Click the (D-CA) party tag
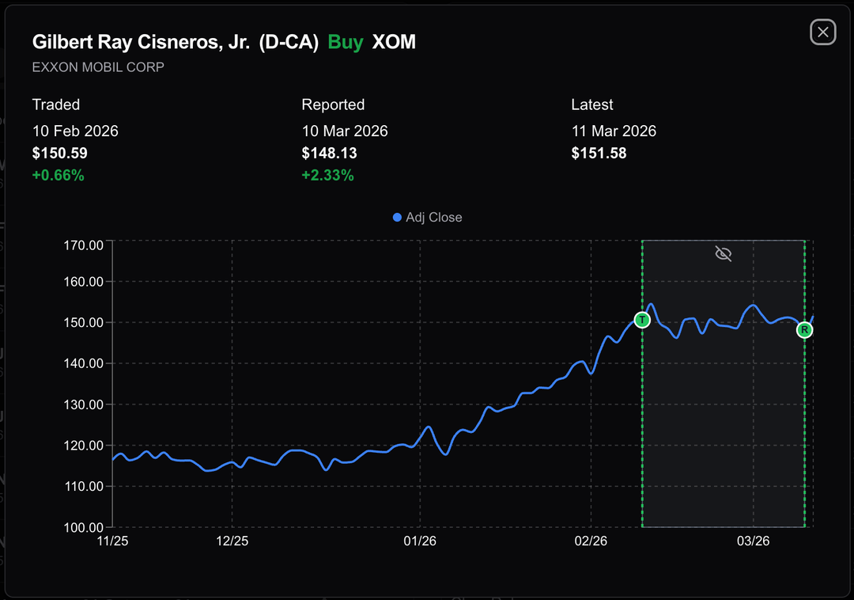 pos(289,42)
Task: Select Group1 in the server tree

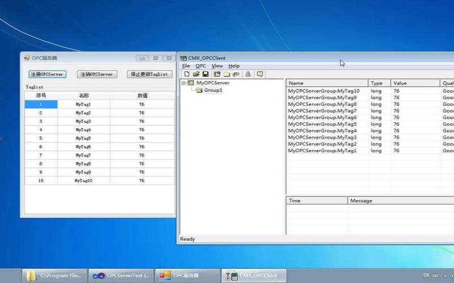Action: click(x=213, y=90)
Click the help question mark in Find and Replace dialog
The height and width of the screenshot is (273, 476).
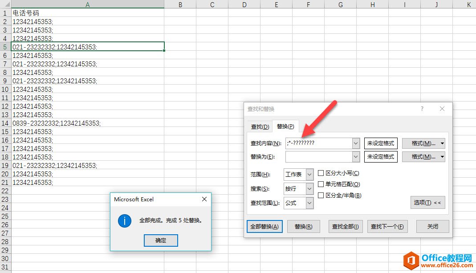pos(421,109)
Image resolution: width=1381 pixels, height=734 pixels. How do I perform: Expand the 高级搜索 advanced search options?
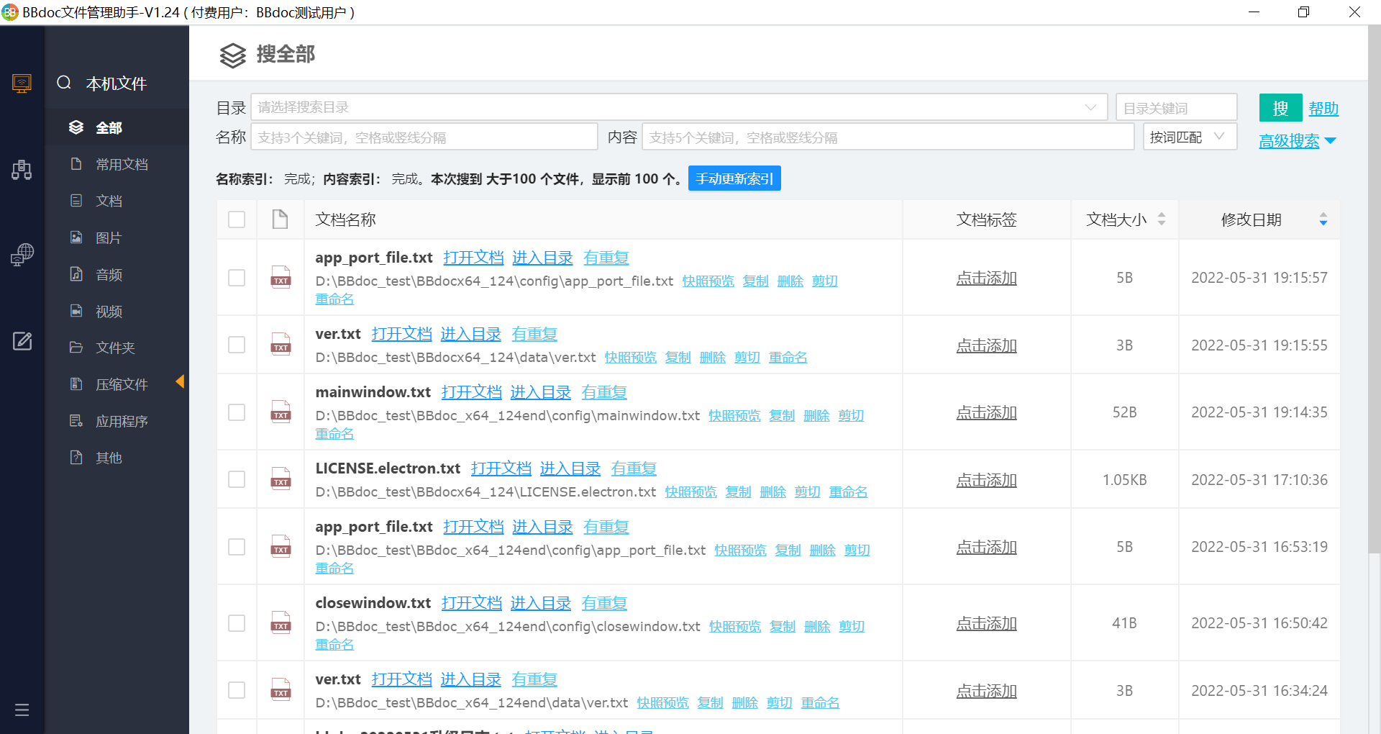point(1297,141)
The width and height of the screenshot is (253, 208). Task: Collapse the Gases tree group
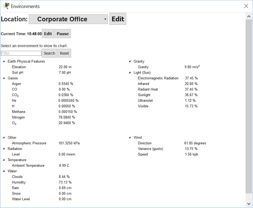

——————————

:: What the exercise asks ::
Please copy every entry exactly, without the pictures.

:: Response box ::
Click the (D-CA) party tag
 pos(289,42)
Task: Select Group1 in the server tree

Action: click(x=213, y=90)
Click the help question mark in Find and Replace dialog
The height and width of the screenshot is (273, 476).
pos(421,109)
Image resolution: width=1381 pixels, height=734 pixels. How do I perform: Expand the 高级搜索 advanced search options?
point(1297,141)
The width and height of the screenshot is (253, 208). Task: Collapse the Gases tree group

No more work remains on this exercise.